We are reminded in Mark 13 that first of all, we should not be surprised by this event. We may be shocked by how brazen the attacks were or we may have been startled that terrorism once again is striking close to home but we should not be surprised. Jesus tells us that we ought to expect these sort of things as they “must take place, but the end is not yet. For nation will rise against nation, and kingdom against kingdom. There will be earthquakes in various places; there will be famines. These are but the beginning of the birth pains” (Mark 13: 7-8). Our Lord continues by saying, “And you will be hated by all for my name’s sake. But the one who endures to the end will be saved” (Mark 9:13). The unsettling reality we must live with is that we, as Christians, will be hated by the world—everything and everyone that is opposed to God.
Does that mean we ought to cower back, change our message or lifestyle, or feel sorry for ourselves? No! For we know that the victory is ultimately won. Jesus is victorious! God is working to bring His peace and presence to this hurting and broken world. In times such as these we ought to look ahead and long for that day when Jesus returns triumphant.

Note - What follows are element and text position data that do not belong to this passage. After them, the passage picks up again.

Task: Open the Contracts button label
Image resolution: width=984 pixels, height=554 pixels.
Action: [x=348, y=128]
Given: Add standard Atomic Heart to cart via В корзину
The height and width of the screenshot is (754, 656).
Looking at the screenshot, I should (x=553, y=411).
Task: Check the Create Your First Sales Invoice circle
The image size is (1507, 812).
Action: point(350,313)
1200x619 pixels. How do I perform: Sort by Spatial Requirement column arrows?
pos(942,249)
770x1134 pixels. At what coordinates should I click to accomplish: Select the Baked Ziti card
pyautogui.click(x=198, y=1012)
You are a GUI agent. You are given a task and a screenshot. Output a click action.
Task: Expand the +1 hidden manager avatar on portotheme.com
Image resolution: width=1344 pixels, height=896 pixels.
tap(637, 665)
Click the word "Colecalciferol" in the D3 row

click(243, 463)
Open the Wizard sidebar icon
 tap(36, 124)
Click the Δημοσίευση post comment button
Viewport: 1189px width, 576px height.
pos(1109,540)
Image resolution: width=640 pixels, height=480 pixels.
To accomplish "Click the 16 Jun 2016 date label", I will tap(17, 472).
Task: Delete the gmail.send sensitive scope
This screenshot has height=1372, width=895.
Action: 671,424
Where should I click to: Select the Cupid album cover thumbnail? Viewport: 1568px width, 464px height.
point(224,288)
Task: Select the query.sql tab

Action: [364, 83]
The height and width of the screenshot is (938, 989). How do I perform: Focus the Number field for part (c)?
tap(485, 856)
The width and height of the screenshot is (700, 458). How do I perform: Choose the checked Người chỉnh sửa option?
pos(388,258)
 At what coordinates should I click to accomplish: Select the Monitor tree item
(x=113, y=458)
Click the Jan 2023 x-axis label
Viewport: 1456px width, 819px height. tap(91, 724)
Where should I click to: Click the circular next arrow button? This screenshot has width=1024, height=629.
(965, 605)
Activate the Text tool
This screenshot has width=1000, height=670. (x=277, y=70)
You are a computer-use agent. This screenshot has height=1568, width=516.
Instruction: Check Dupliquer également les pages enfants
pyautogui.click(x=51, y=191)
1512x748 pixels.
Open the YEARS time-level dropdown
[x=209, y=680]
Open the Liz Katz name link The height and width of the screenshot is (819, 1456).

- We must pray. We should be people of prayer in all circumstances and for all people. Today we remember the people who were hurt or killed, the families torn apart, and the nation shaken by the attacks. We pray for those who seek to do us harm, including the Muslims. That is the distinctive Christian response—we should do this without even thinking! We pray also for the Christian church around the world to continue to make Christ known around the world while we encourage and support one another.
- We must be moved by all acts of injustice. Here in the West it is easy to disengage due to our self-absorbed culture and the constant stream of information at hand so that we only take note of those things that have potential to impact us. As Christians our hearts ought to break every time some dies at the hands of violence, every time we hear of natural disasters, famine, and disease, and every time war ravages a nation. We need to act in all these circumstances, not just when it is convenient or as a matter of self-preservation.
- We must love our enemies. “You have heard that it was said, ‘You shall love your neighbour and hate your enemy.’ But I say to you, Love your enemies and pray for those who persecute you, so that you may be sons of your Father who is in heaven” (Matthew 6:43-45). This is not an easy thing to do but it is the Christian thing to do.
Loving our enemies also does not mean that we should harbour hate and fear against refugees. Just as not all Muslims are radicals, not all (in fact the overwhelming majority) of refugees are not terrorists. They simply are people trying to survive and keep their families safe; it is not a choice they would have liked to make for themselves.
I pray that we would be mindful of these things as the situation continues to unfold. There are many emotionally charges responses we as human might want to take but we as Christians must remember our command to love God and our neighbours even to the point of death.